▸ Given information:
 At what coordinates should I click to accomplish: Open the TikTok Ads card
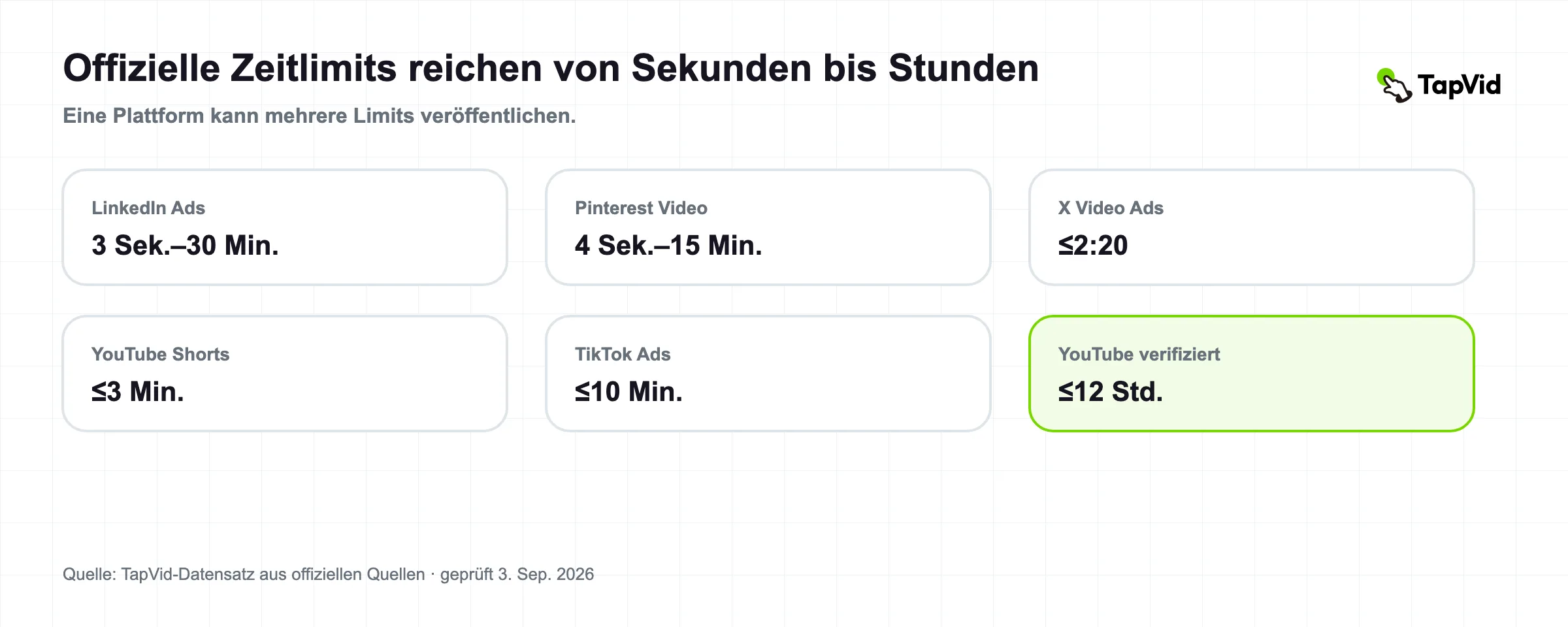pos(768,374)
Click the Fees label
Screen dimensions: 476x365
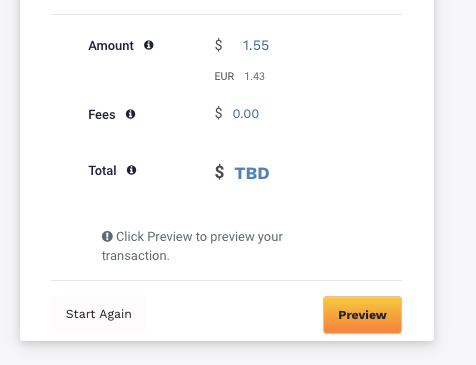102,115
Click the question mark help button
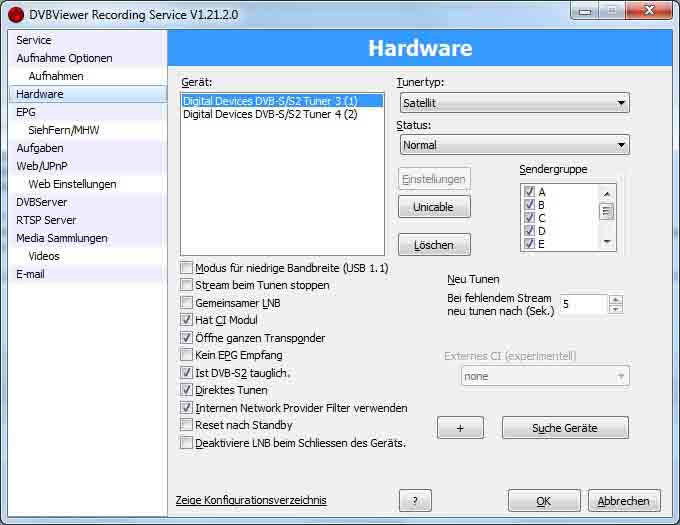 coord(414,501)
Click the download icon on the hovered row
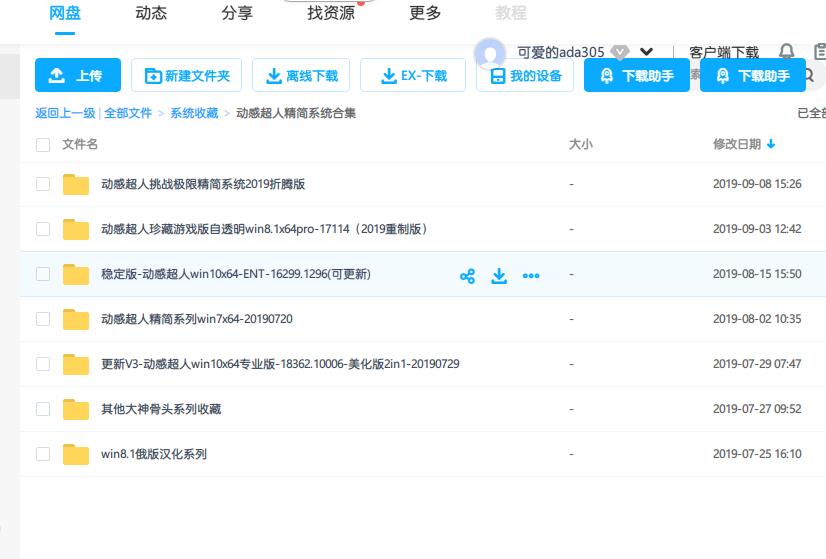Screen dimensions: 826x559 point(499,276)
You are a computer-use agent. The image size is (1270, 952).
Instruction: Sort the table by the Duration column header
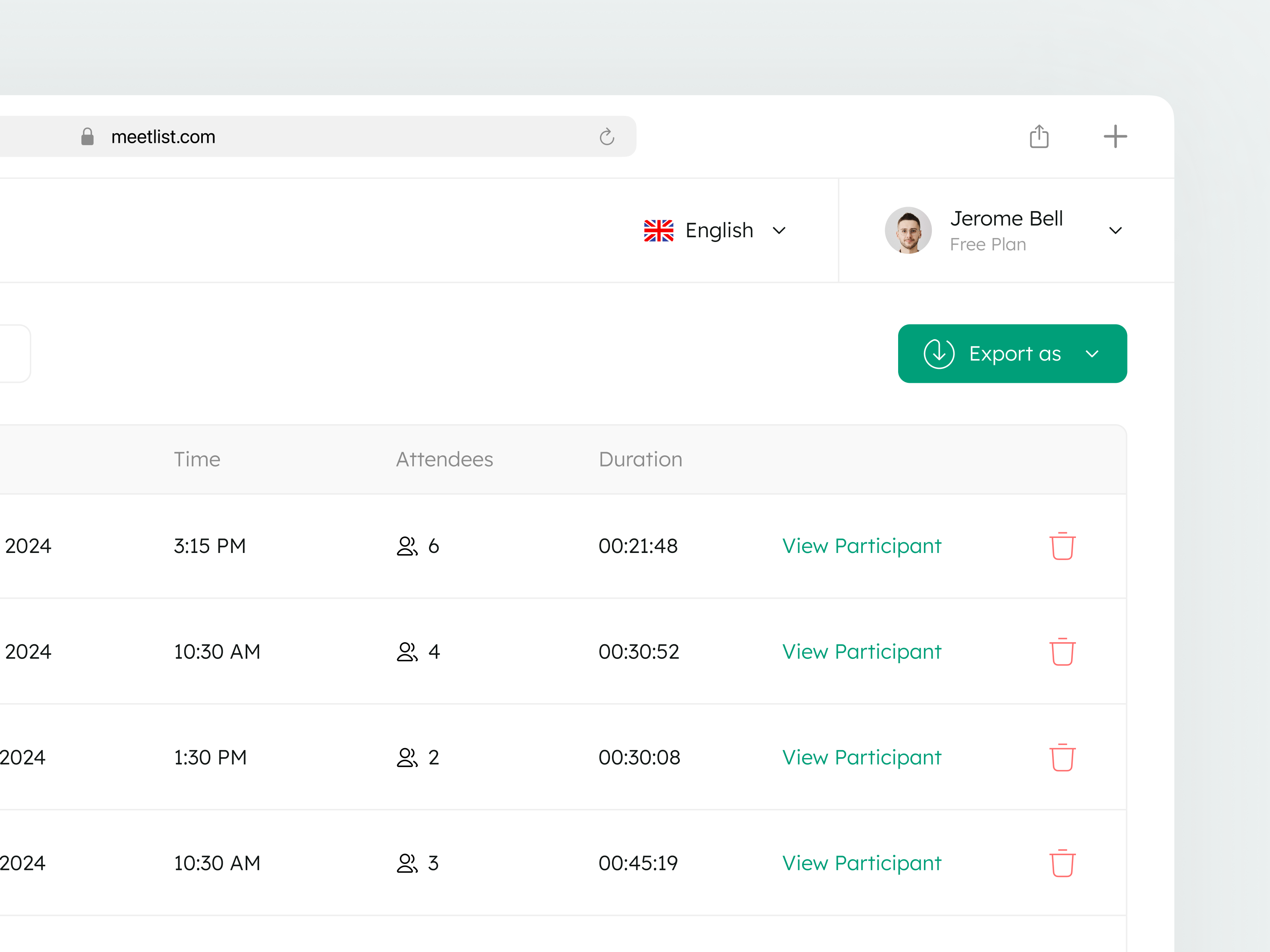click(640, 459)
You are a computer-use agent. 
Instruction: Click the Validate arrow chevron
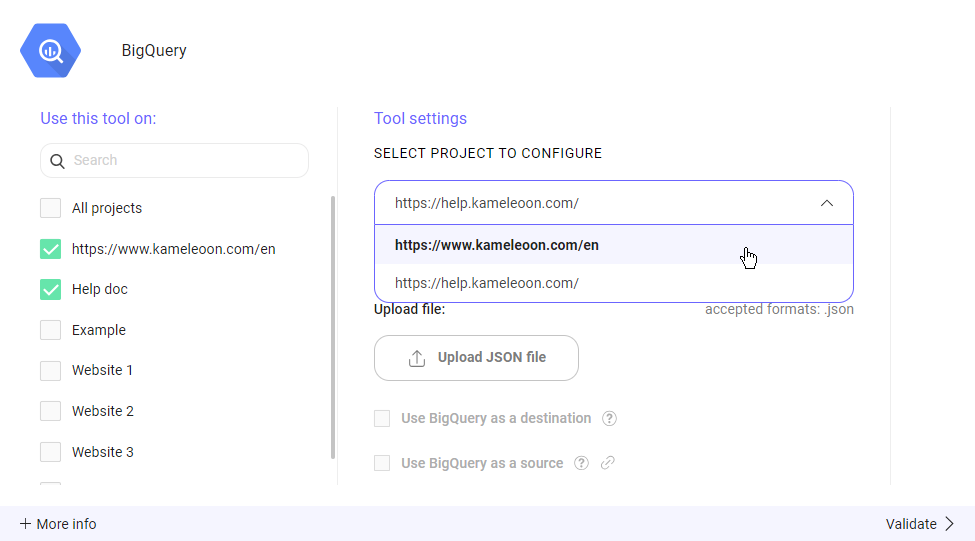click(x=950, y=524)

▸ Direction: Copy out every line of the entries above, keeping the wording unchanged and leaving out the pictures.

▸ Task solution:
 At what coordinates should I click to accomplish: Open the TikTok Ads card
pos(768,374)
Click the Fees label
Screen dimensions: 476x365
102,115
Click the question mark help button
 coord(414,501)
Click the download icon on the hovered row
Screen dimensions: 826x559 point(499,276)
You are a computer-use agent. The image size is (1270, 952).
Instruction: Sort the table by the Duration column header
click(640, 459)
You are a computer-use agent. 
Instruction: Click the Validate arrow chevron
click(x=950, y=524)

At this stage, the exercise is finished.